Valentin se leva et pointa son index vers Clément Barilla.
— Toi Clébar, si tu insultes mes amis, c'est comme si tu m'insultais personnellement et c'est à moi que tu auras à faire. Compris ?
— Parce que la Mathilde ne fait pas de la lèche à tous les profs peut-être !
— Mathilde fait très bien son travail de déléguée si c'est à ça que tu penses. Ce n'est pas faire de la lèche comme tu le dis mais c'est se dévouer pour nous les élèves de la classe, toi y compris. Réfléchis un peu si tu en es capable, quel avantage tire-t-elle de son poste de déléguée ? Rien ! Sinon les critiques de mecs comme toi et tes potes. Si ce que je fais, si ce qu'elle fait ne te convient pas, il y a deux façons de régler le problème, un : l'intelligence et la discussion, deux : la force et la bagarre. Dans les deux cas je suis ton homme !
— Calme-toi, je ne t'ai pas cherché, toi !
— Alors tu évites tes remarques blessantes ! Tu nous ignores et tout ira bien. En ce qui me concerne, l'incident est clos.
— Viens Valentin, faisons quelques pas ensemble, dit monsieur Doucet. Tout d'abord bravo pour ta technique de feu, tu nous as tous épatés. Vous êtes restés combien de temps dans la grotte ?
— Une heure peut-être, mais impossible de vous prévenir, il n'y avait pas de réseau.
— Nous avons bien pensé que vous vous étiez abrités. Qu'est-ce que vous avez fait une fois à l'abri ?
— Comme l'a dit Pauline, nous étions trempés et commencions à avoir froid, alors j'ai décidé de faire du feu. Ce n'est pas si facile que ça.
— Je n'en doute pas, ça t'a pris longtemps ?
— Avec les préparatifs, un quart d'heure ou vingt minutes, je n'ai pas chronométré, répondit Valentin avec un demi-sourire.
— Et ensuite, qu'avez-vous fait ?
— Nous nous sommes assis devant le feu pour nous réchauffer.
— Vous avez laissé vos habits sécher sur vous ?
— Non, j'ai confectionné un étendage.
— Vous vous êtes déshabillés ?
— J'ai enlevé ma chemisette pour la mettre sur le fil.
— Et Pauline ?
— Elle a fait sécher son tee-shirt.
— Et puis ?
— Nous nous sommes assis devant le feu, c'était agréable, surtout avec la tempête dehors.
— Elle avait peur ? Tu l'as réconfortée ?
— Pauline est solide dans sa tête, je n'ai pas eu besoin.
— Je veux dire, tu l'as tenue contre toi ?
— J'ai mis mon bras sur ses épaules.
— Et c'est tout ?
— Écoutez monsieur Doucet, si vous voulez savoir si nous nous sommes comportés comme... comme des amoureux, la réponse est non.

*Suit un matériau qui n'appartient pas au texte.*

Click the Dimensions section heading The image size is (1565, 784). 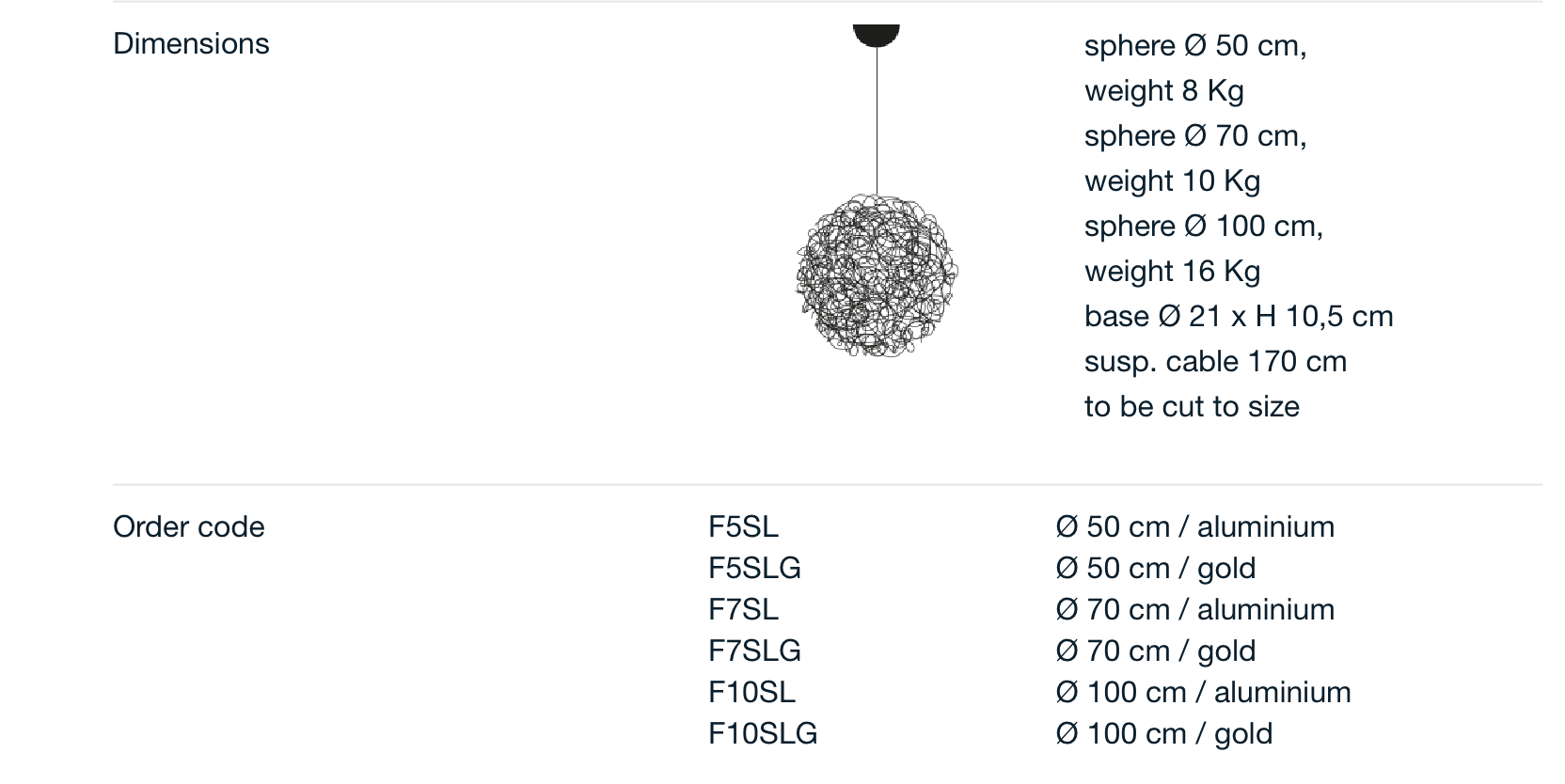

J'aime beaucoup Pauline, elle m'aime bien aussi et... c'est tout. Donc je pense que votre questionnaire va s'arrêter là.
— Tu es subtil pour un garçon de...
— Treize ans et deux mois. Je suppose que madame Chevallier va questionner Pauline ?
— Je crois que ce ne sera pas nécessaire, Valentin.